[Rows showing where targets appear]
________________________________________
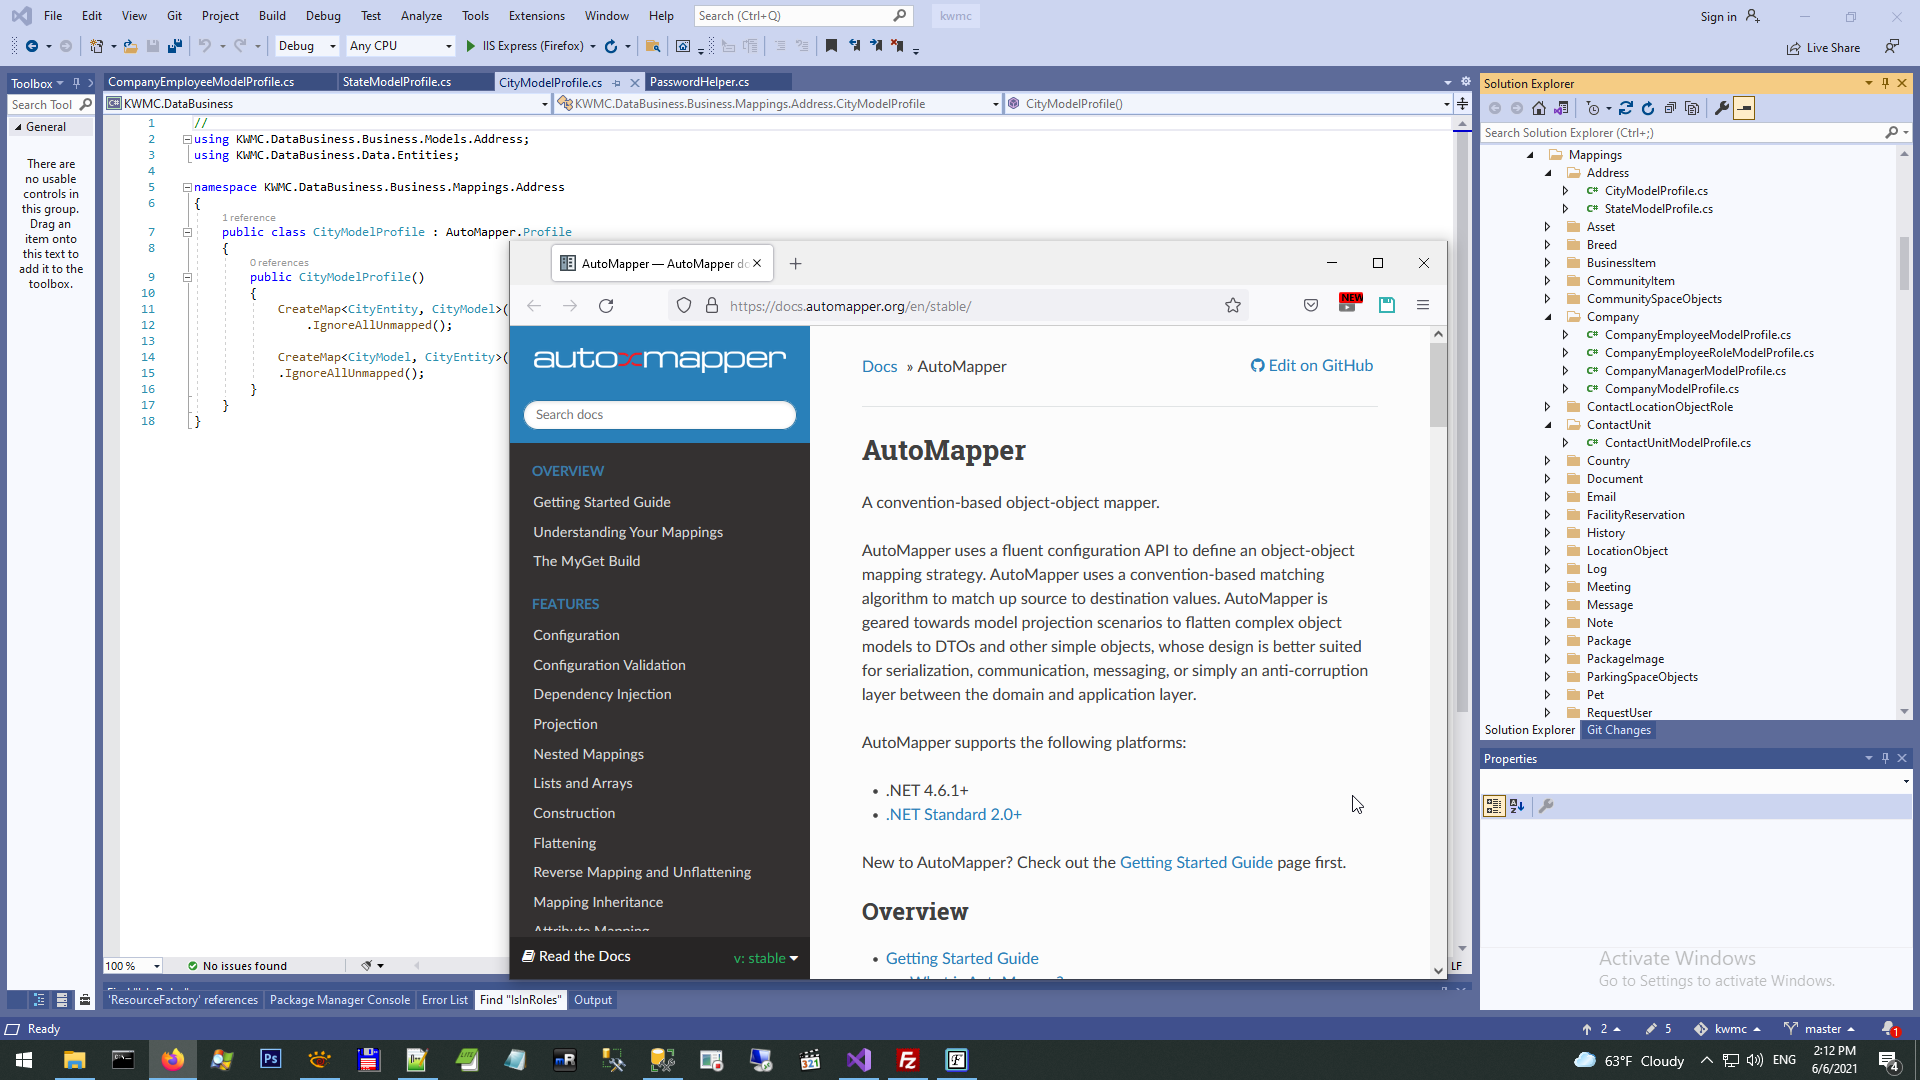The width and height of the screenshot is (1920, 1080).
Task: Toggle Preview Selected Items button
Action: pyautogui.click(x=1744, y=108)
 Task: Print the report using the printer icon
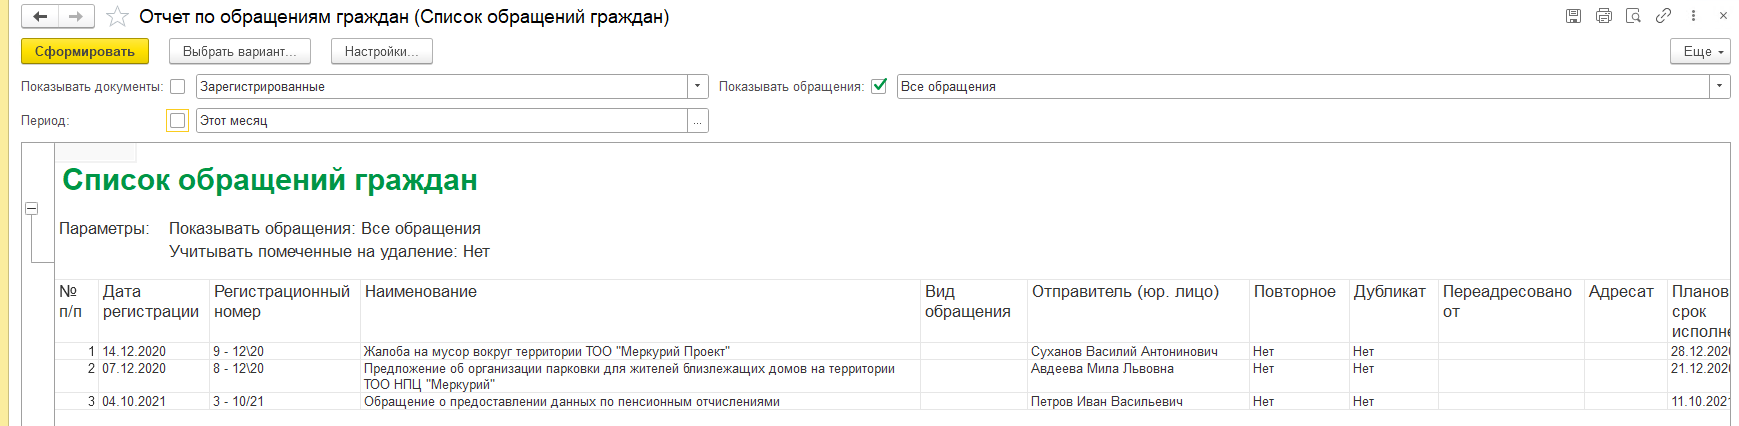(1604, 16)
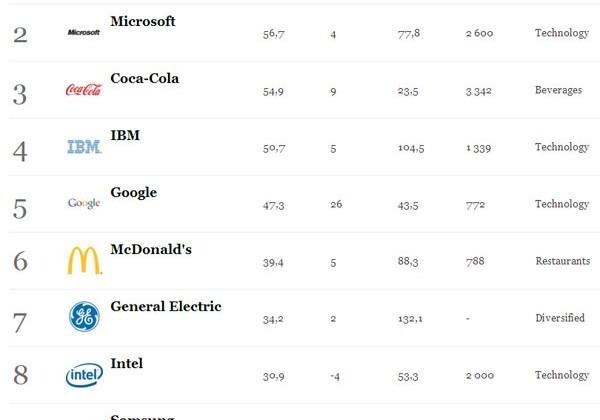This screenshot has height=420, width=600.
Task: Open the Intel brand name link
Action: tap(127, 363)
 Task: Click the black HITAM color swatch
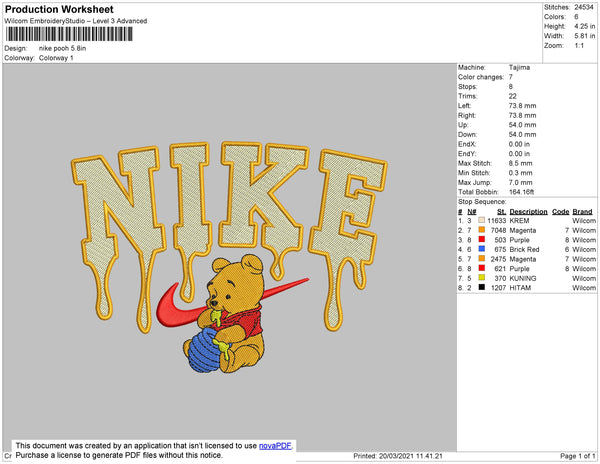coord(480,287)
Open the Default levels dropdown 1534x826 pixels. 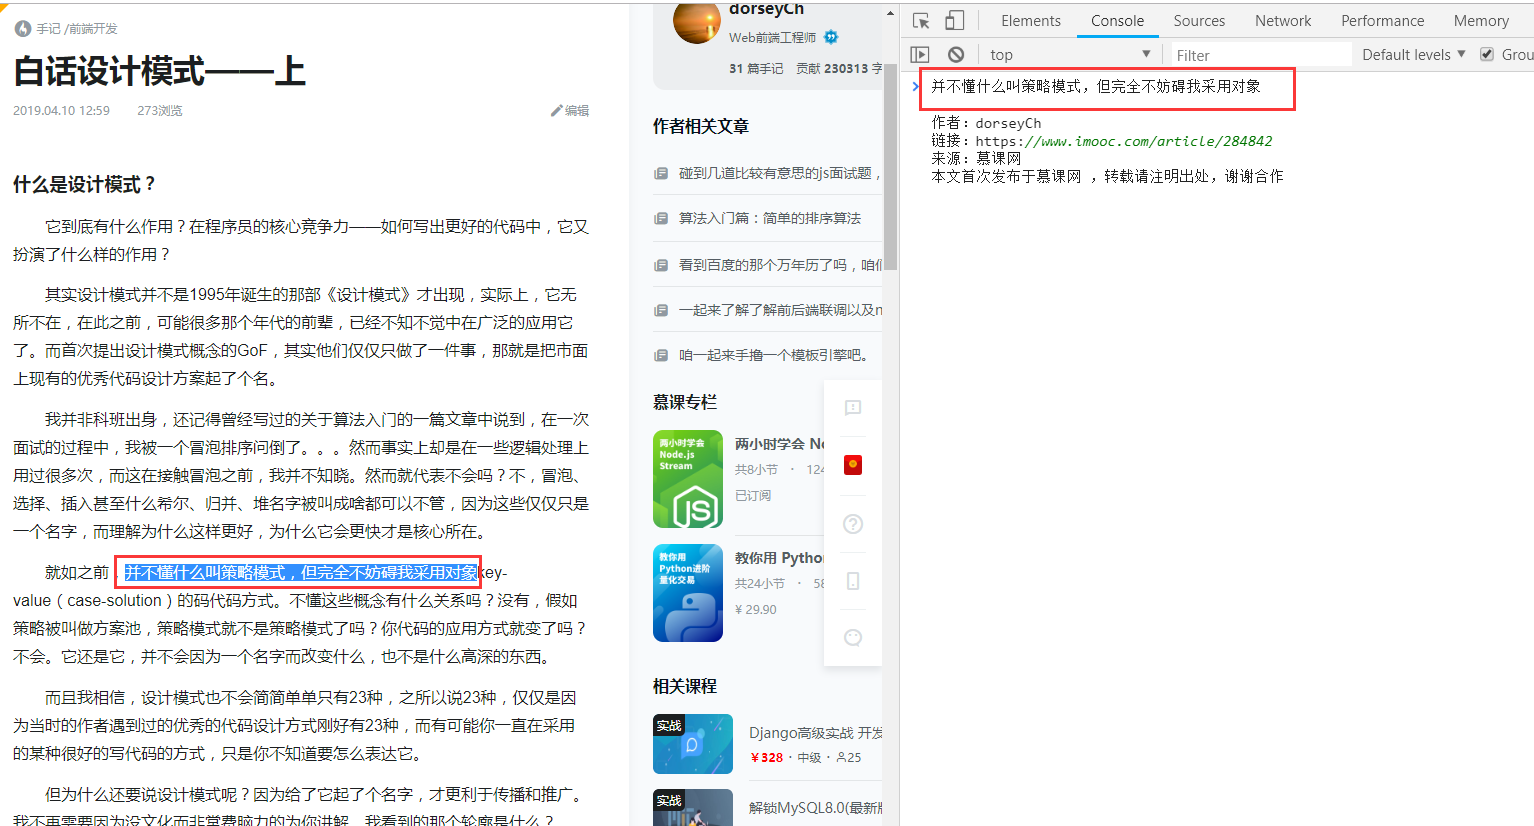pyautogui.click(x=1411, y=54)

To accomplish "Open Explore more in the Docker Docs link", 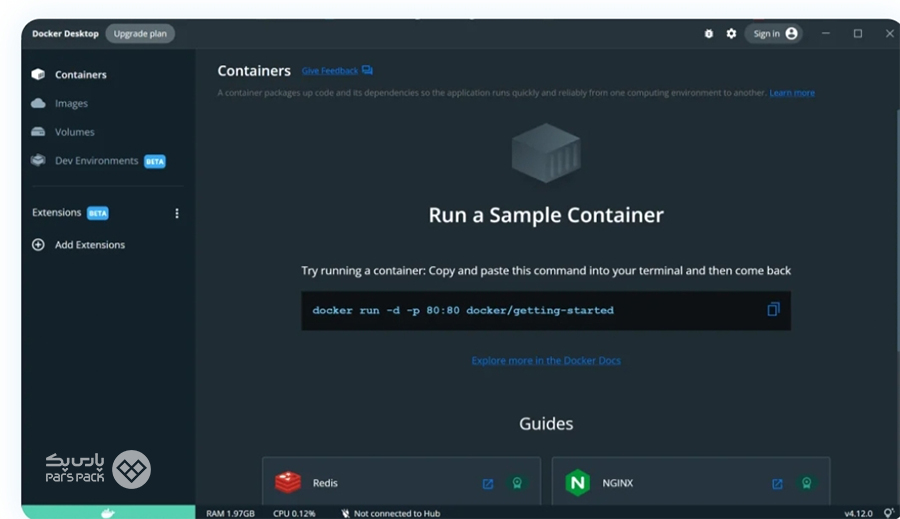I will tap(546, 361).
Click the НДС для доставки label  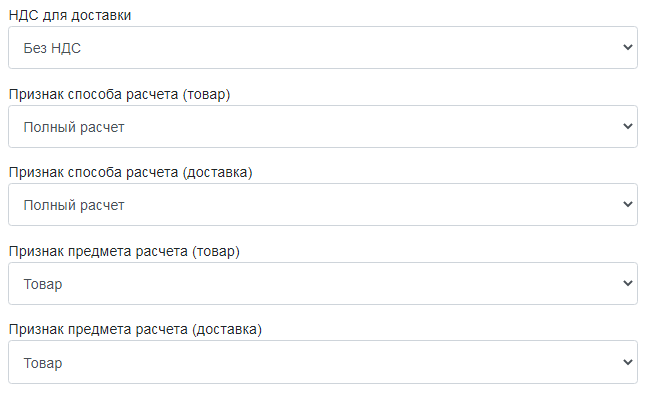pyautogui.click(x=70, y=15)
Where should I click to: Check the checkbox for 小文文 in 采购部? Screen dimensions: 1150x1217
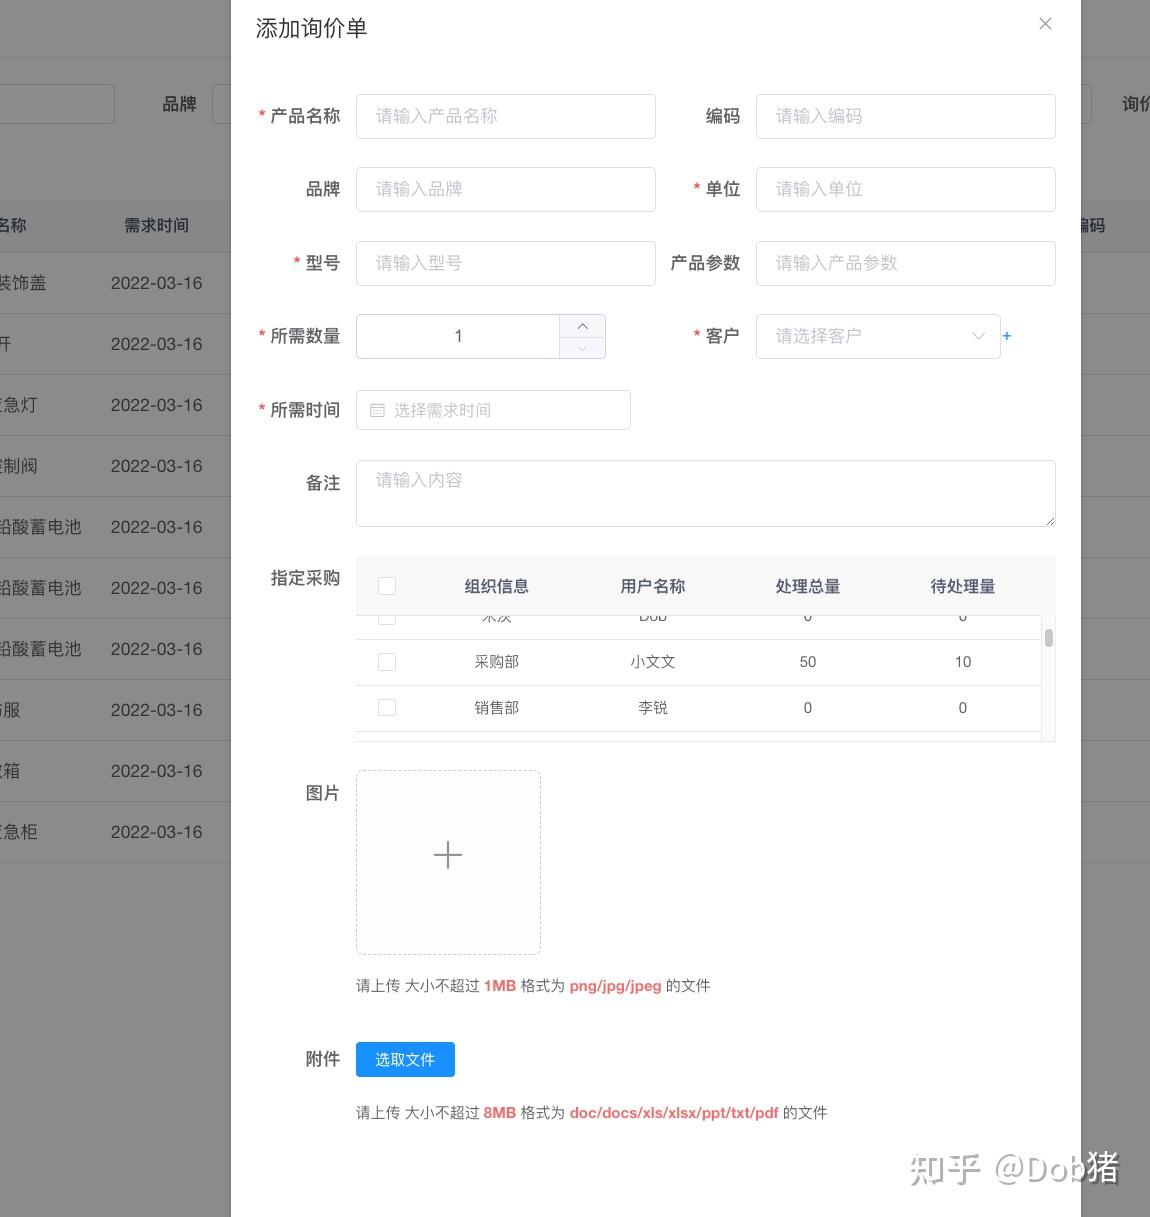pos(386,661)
________________________________________
#### SHORT PROBLEM
Retype the part of the listing that opens with the line containing "Where should I" and continues through the end of the listing, omitting the pictures.

#### FINAL RESULT
Where should I click to: Check the checkbox for 小文文 in 采购部? Screen dimensions: 1150x1217
pos(386,661)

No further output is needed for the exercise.